**Assignment**
Repeat every entry exactly as given.
**** Material provided ****
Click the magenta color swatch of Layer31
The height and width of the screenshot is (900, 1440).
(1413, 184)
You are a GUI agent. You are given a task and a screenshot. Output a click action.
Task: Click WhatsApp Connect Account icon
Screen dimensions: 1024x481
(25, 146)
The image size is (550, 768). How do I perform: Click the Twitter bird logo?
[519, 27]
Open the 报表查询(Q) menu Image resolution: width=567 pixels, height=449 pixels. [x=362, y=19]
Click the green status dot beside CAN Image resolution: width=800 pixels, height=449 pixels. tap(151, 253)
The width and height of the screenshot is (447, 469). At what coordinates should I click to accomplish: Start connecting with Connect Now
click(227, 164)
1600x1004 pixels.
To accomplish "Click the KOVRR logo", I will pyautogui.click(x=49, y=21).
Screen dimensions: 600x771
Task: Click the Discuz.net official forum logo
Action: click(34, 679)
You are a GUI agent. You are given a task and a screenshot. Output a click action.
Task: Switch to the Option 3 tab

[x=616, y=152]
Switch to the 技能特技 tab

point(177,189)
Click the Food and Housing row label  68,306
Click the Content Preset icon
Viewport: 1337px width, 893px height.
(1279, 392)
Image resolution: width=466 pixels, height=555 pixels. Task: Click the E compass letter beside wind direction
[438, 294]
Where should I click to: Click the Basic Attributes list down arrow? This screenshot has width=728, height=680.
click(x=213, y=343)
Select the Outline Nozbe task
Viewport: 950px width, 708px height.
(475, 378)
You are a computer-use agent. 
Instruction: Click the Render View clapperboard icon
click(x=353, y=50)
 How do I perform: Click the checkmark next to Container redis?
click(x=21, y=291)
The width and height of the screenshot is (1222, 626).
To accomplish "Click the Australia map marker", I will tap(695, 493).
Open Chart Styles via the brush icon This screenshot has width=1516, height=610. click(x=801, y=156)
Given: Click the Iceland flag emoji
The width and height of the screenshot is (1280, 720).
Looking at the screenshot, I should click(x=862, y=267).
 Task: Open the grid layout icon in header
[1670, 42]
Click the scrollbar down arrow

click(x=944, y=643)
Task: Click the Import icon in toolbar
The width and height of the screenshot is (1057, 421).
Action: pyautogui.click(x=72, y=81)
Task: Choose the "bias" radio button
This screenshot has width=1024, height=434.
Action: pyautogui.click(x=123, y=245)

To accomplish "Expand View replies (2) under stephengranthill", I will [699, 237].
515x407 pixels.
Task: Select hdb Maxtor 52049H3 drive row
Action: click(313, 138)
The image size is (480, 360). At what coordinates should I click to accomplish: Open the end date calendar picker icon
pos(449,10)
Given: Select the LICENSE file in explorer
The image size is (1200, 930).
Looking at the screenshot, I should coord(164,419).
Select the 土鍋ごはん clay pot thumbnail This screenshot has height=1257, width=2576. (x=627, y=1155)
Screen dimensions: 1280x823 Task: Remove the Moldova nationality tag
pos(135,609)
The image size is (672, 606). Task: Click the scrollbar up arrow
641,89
****
**Completed exercise**
Click the magenta color swatch of Layer31
The height and width of the screenshot is (900, 1440).
(1413, 184)
You are a GUI agent. You are given a task and a screenshot. Output a click action.
Task: Click WhatsApp Connect Account icon
Screen dimensions: 1024x481
(25, 146)
The image size is (550, 768). How do I perform: Click the Twitter bird logo?
[519, 27]
Open the 报表查询(Q) menu Image resolution: width=567 pixels, height=449 pixels. [x=362, y=19]
Click the green status dot beside CAN Image resolution: width=800 pixels, height=449 pixels. tap(151, 253)
The width and height of the screenshot is (447, 469). At what coordinates should I click to accomplish: Start connecting with Connect Now
click(227, 164)
1600x1004 pixels.
To accomplish "Click the KOVRR logo", I will pyautogui.click(x=49, y=21).
Screen dimensions: 600x771
Task: Click the Discuz.net official forum logo
Action: click(34, 679)
You are a GUI agent. You are given a task and a screenshot. Output a click action.
Task: Switch to the Option 3 tab

[x=616, y=152]
Switch to the 技能特技 tab

point(177,189)
Click the Food and Housing row label  68,306
Click the Content Preset icon
Viewport: 1337px width, 893px height.
(1279, 392)
Image resolution: width=466 pixels, height=555 pixels. Task: Click the E compass letter beside wind direction
[438, 294]
Where should I click to: Click the Basic Attributes list down arrow? This screenshot has width=728, height=680.
click(x=213, y=343)
Select the Outline Nozbe task
Viewport: 950px width, 708px height.
(475, 378)
You are a computer-use agent. 
Instruction: Click the Render View clapperboard icon
click(x=353, y=50)
 How do I perform: Click the checkmark next to Container redis?
click(x=21, y=291)
The width and height of the screenshot is (1222, 626).
To accomplish "Click the Australia map marker", I will tap(695, 493).
Open Chart Styles via the brush icon This screenshot has width=1516, height=610. click(x=801, y=156)
Given: Click the Iceland flag emoji
The width and height of the screenshot is (1280, 720).
Looking at the screenshot, I should click(x=862, y=267).
 Task: Open the grid layout icon in header
[1670, 42]
Click the scrollbar down arrow

click(x=944, y=643)
Task: Click the Import icon in toolbar
The width and height of the screenshot is (1057, 421).
Action: pyautogui.click(x=72, y=81)
Task: Choose the "bias" radio button
This screenshot has width=1024, height=434.
Action: pyautogui.click(x=123, y=245)

To accomplish "Expand View replies (2) under stephengranthill", I will [699, 237].
515x407 pixels.
Task: Select hdb Maxtor 52049H3 drive row
Action: click(313, 138)
The image size is (480, 360). At what coordinates should I click to accomplish: Open the end date calendar picker icon
pos(449,10)
Given: Select the LICENSE file in explorer
The image size is (1200, 930).
Looking at the screenshot, I should coord(164,419).
Select the 土鍋ごはん clay pot thumbnail This screenshot has height=1257, width=2576. (x=627, y=1155)
Screen dimensions: 1280x823 Task: Remove the Moldova nationality tag
pos(135,609)
The image size is (672, 606). Task: Click the scrollbar up arrow
641,89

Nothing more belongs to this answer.